We thought that A Current Affair was a shoe-in for this week’s Wankley Award. Their story on diet queen Mandy Carter was a pearler.
She’s chaining herself to a treadmill for two weeks. “Cos I figure, if I can stay on a treadmill for 14 days straight, then surely people can stick to my healthy eating plan for 14 days.”
It had all the hallmarks of a good, cheesy, bottom-of-barrel-scraping story. Ordinary Aussie mum with two kids. Token expert. Weight loss. Mean neighbours. Puns (“weighed down by her obesity”, etc). Handcuffs. Even Tracey Grimshaw had on her “Good Lord, it’s come to this” face.
Crikey was disappointed that, despite investigative journalists being on the scene, no-one asked the most vital question: how is Mandy going to go to the bathroom? For that omission alone, it was lined up for the Wankley…

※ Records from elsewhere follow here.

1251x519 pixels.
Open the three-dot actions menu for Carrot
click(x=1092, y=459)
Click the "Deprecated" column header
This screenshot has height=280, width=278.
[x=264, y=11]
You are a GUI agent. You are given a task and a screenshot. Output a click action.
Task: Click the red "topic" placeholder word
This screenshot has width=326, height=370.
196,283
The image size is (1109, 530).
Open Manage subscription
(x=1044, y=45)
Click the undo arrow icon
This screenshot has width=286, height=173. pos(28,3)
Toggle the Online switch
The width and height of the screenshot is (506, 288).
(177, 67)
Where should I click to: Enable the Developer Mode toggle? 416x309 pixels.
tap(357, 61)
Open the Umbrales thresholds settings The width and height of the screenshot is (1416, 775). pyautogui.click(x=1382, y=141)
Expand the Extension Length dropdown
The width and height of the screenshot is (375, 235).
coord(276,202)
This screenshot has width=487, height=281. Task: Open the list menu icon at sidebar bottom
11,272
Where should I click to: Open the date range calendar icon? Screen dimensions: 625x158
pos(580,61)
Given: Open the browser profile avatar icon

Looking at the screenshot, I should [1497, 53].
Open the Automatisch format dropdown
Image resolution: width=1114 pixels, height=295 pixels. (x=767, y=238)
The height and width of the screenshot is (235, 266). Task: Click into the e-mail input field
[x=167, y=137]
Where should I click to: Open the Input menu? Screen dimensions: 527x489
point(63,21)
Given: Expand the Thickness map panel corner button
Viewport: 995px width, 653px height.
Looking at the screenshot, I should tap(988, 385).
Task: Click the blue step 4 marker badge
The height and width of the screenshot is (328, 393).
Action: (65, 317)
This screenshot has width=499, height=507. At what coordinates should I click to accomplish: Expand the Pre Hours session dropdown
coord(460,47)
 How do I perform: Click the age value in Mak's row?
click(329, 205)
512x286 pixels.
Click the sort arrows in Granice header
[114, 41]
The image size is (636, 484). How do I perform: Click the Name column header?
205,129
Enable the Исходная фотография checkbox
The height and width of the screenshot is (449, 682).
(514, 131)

And then on the day of Kevin Rudd’s apology to the stolen generation the Herald Sun‘s Andrew Bolt worked himself into a righteous lather, staking again his claim as the arch contrarian of Australian journalism. The Wilson Tuckey of the commentariat, if you like.
In one article, the self-appointed guardian of The Right managed to:
- insult the “stolen” generation, children “we actually saved” (who is “we” by the way, white man?)
- insult the “jubilant intelligentsia”
- call Rudd a communist
- call the ABC’s Jon Faine pro-totalitarian
- bait feminists (hey, why not?)
- imitate an agitated sheep
Bolt … back on form and a worthier Wankley winner than any number of handcuffed dieters.